» **EXERCISE DATA**:
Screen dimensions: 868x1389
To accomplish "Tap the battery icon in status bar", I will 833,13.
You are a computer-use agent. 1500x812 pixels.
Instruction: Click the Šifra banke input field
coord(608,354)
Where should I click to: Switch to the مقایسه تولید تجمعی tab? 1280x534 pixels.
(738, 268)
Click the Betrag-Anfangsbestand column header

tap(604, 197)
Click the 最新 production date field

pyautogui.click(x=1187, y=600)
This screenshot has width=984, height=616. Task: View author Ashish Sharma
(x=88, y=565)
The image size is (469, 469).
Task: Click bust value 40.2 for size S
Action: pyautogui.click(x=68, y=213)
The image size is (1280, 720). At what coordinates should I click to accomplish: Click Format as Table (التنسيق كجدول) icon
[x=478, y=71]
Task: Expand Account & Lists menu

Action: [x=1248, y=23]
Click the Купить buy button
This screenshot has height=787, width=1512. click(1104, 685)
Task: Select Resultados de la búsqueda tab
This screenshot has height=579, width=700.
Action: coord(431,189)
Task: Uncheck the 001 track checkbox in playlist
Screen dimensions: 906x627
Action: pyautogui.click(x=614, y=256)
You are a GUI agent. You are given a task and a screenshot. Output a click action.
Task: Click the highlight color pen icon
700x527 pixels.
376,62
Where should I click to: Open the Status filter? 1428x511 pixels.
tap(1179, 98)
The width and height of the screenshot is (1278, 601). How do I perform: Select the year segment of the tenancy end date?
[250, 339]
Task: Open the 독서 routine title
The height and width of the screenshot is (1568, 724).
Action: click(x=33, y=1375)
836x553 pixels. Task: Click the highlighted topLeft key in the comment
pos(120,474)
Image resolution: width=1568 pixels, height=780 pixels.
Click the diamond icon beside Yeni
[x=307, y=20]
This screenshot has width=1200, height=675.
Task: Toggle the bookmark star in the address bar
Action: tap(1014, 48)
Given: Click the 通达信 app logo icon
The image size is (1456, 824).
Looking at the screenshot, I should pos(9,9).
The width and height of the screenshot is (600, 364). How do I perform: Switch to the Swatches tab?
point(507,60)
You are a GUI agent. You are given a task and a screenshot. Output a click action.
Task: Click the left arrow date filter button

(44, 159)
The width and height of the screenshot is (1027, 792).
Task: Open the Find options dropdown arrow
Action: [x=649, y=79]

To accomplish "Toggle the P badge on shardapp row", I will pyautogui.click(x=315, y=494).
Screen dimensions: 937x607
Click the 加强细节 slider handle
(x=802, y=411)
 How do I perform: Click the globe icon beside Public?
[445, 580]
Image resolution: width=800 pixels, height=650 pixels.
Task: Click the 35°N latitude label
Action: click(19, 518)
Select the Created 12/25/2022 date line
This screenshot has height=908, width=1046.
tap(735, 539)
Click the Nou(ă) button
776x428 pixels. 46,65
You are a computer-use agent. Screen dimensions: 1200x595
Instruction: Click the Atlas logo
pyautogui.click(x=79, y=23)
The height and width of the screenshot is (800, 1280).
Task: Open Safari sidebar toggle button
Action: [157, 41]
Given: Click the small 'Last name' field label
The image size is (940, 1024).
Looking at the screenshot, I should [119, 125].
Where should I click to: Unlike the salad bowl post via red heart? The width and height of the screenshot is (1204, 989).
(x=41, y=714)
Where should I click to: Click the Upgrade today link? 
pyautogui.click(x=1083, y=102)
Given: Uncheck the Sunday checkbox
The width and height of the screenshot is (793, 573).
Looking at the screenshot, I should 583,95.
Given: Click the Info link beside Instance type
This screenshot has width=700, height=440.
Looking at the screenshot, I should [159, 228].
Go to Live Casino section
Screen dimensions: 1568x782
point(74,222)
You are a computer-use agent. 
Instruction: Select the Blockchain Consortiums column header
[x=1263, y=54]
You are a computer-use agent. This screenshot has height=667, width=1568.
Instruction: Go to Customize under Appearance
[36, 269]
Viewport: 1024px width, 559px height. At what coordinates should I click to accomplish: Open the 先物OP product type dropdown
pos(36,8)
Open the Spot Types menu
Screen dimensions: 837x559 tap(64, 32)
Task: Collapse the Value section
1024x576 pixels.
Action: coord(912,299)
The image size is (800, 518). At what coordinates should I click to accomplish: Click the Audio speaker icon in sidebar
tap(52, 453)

» **WORK TO COMPLETE**:
Look back at the data above. Transcribe exactly the lines starting at the line that contains "Instruction: Click the Šifra" and ending at the line that contains "Task: Uncheck the".

» **RESULT BELOW**:
Instruction: Click the Šifra banke input field
coord(608,354)
Where should I click to: Switch to the مقایسه تولید تجمعی tab? 1280x534 pixels.
(738, 268)
Click the Betrag-Anfangsbestand column header

tap(604, 197)
Click the 最新 production date field

pyautogui.click(x=1187, y=600)
This screenshot has width=984, height=616. Task: View author Ashish Sharma
(x=88, y=565)
The image size is (469, 469).
Task: Click bust value 40.2 for size S
Action: pyautogui.click(x=68, y=213)
The image size is (1280, 720). At what coordinates should I click to accomplish: Click Format as Table (التنسيق كجدول) icon
[x=478, y=71]
Task: Expand Account & Lists menu

Action: [x=1248, y=23]
Click the Купить buy button
This screenshot has height=787, width=1512. click(1104, 685)
Task: Select Resultados de la búsqueda tab
This screenshot has height=579, width=700.
Action: coord(431,189)
Task: Uncheck the 001 track checkbox in playlist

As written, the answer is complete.